During this period, Ahmet’s only real companion was eight-year-old Nesuhi. “He was like a hero to my sister and me,” Ahmet wrote. “At seven or eight, he seemed to be a big grown-up man who had much more in common with the adults than with us.” In a photograph from this period, Ahmet sits on his brother’s knee peering at the camera with a shy, inquisitive look on his face. Enacting the role he would play for many years in Ahmet’s life, a broadly smiling Nesuhi has both his arms wrapped protectively around his younger brother.

In the afternoon, the brothers often played soccer together on the large lawn behind their house. Some days, the two sons of the Swiss president, who were roughly the same age, would come to join them. Placing two caps at each end of the field to serve as goal markers, they would pretend Turkey was playing Switzerland in a match that “was always a bloody battle.”

The most significant moment of Ahmet’s life in Bern occurred when his father brought home a motion picture projector. Ahmet would later remember watching silent films starring Charlie Chaplin.

No matter how many times Ahmet’s father showed these films, his children never wanted them to stop. As a special treat, Ahmet and his sister would occasionally be taken to the cinema, which they adored.

In 1931, Mehmet Munir was posted to Paris as ambassador. His family moved with him into a house at 33 rue de Villejust in the 18th Arrondissement, the bohemian district of Montmartre. Soon after moving to Paris, Ahmet’s mother began looking for a new governess to care for her two younger children. Ahmet and Selma were sitting on the floor of their playroom when their mother entered with the woman she was considering for the job.

As Ahmet’s mother talked to her, Ahmet leaned over to his sister and whispered in her ear, “I don’t like this woman.

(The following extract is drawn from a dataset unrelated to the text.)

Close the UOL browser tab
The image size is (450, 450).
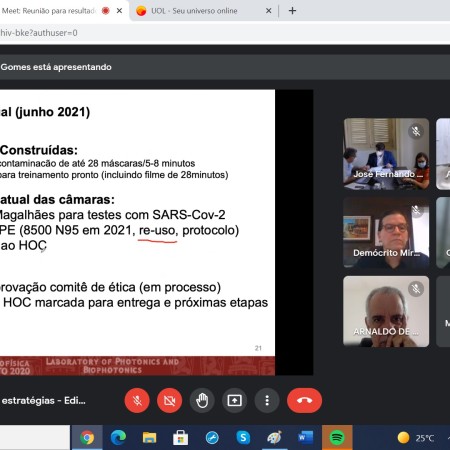coord(268,11)
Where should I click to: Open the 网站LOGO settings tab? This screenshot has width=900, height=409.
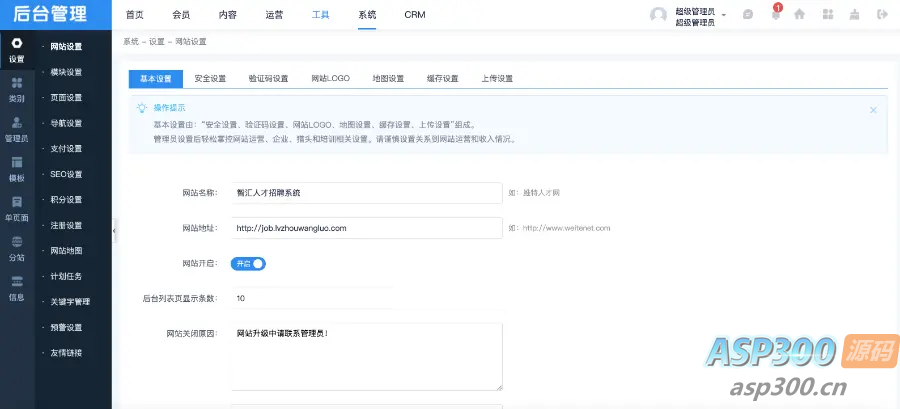[329, 79]
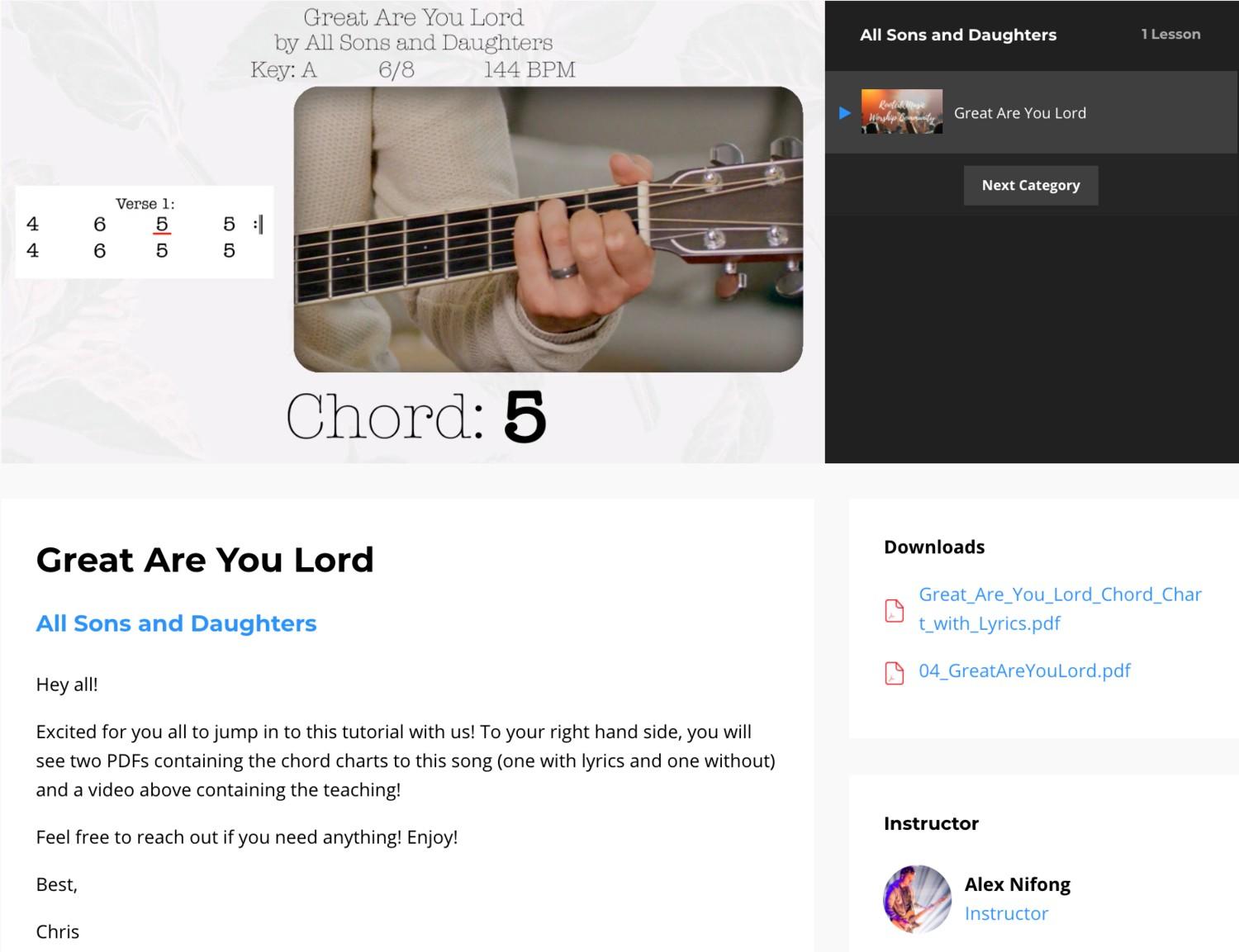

See what I’m going to do.” Taking the scissors he and Selma had been using to cut up pictures, Ahmet crawled over to the woman and began cutting her skirt. She screamed, “I can’t take care of savages like these!” Ahmet’s mother, who had to pay for the skirt, was horrified and punished her son.

A very imaginative child, Ahmet also invented elaborate fantasy games to play with his sister. Using a broomstick as a mast, he would pretend the sofa was a small boat in which they were sailing around the world and being tossed about by huge waves only to be marooned on an island where they were then attacked by natives.

Along with his brother, Nesuhi, who attended the upper school, Ahmet was sent to the exclusive Petit Lycée Janson de Sailly on the rue de la Pompe in the 16th Arrondissement, where the poet and critic Stephan Mallarmé, the actor Jean Gabin, and the filmmaker Jean Renoir had been before them. Always a far better student than his older brother, Ahmet regularly achieved perfect scores in French and calculus and began studying English. Now listening to records by Josephine Baker, the Mills Brothers, Bing Crosby, Paul Whiteman, and Louis Armstrong, Ahmet would travel with his mother each year to Deauville for the Concours d’Elegance, where the most fashionable cars of the day were on display.

In 1931 at the age of eight, Ahmet was taken back to Turkey by his mother so he could be circumcised in accordance with Islamic law. While the family was living in Switzerland and France, Ahmet would sometimes say how beautiful his physical surroundings were only to be told by others in the household, “It’s nothing. Turkey is so much more beautiful.” He soon came to believe the land of his birth was “an incredible, wonderful paradise.”

As Ahmet walked with his mother from the central railway station in Istanbul down a street full of holes with lights that did not work, he turned to her and said, “Mother, what happened here? Did a bomb fall? I mean, it’s so dirty.” As Ahmet would later say, “And then I noticed all the people walking around without shoes on. Instead of shoes, they had pieces of cloth that were tied together with strings and I said, ‘How could you talk—why did everybody lie to me about how fantastic this country is?’ It took me a few weeks to look beyond the poverty and to see an inner beauty which exists in a country.”

At his own request in 1932, Mehmet Munir was transferred to England, where he assumed his new post as the Turkish ambassador to the Court of St. James’s. In London, he and his wife were presented to the king and queen. Although Ahmet did not accompany them, Nesuhi did take him to see a duke who changed the course of both their lives.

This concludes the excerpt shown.